Namun, mantan Kasum TNI Letjen TNI Purn Suryo Prabowo menilai, operasi militer untuk membebaskan para sandera adalah opsi paling akhir yang harus dilakukan jika langkah negosiasi gagal.
"Penyanderaan yang melibatkan dua negara memang memakan waktu lama. Jadi penyanderaan ini tidak perlu dibesar-besarkan. Apalagi memilih opsi militer, mengerahkan tentara itu pilihan terakhir," katanya dalam siaran pers, Kamis (17/9).

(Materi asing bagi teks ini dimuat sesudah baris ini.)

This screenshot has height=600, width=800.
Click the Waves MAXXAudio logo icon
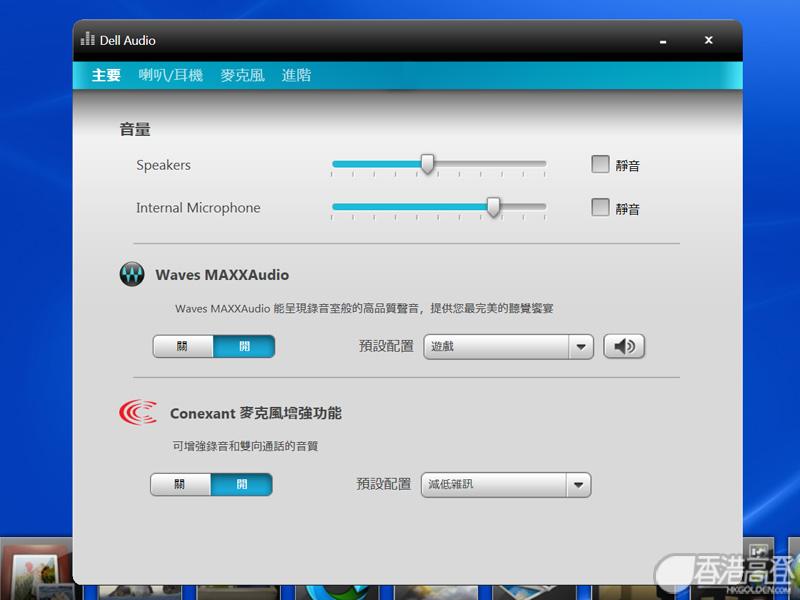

"Mengerahkan tentara, apalagi Kopassus itu pilihan terakhir jika upaya negosiasi gagal. Kalaupun memilih operasi militer, cukup pasukan Raider, tidak perlu menurunkan Kopassus apalagi Sat-81," kata mantan Wakasad ini.
Menurut Suryo, selama ini hubungan Indonesia dengan Papua Nugini selama ini cukup baik. Karenanya, diharapkan pemerintah Papua Nugini dapat bernegosiasi dengan penyandera agar bisa membebaskan 2 WNI tersebut.
"Tentu kita berharap pemerintah PNG dapat lakukan negosiasi dengan penyandera. Tidak perlu emosional, kirim pasukan, apalagi Kopassus," katanya.
Dia mengatakan, Kopassus memang sudah teruji. Jika nantinya pilihan jatuh dengan menerjunkan Kopassus, mereka pastinya akan melakukan tugas itu dengan penuh kebanggaan.
"Kopassus sudah teruji dan terlatih selalu sukses dalam operasi pembebasan sandera seperti operasi Woyla tahun 1981 di Thailand dan Mapenduma di Papua tahun 1996. Kalau pemerintah gunakan Kopassus, apalagi Sat 81, itu sama saja membunuh nyamuk pakai martil," tutupnya.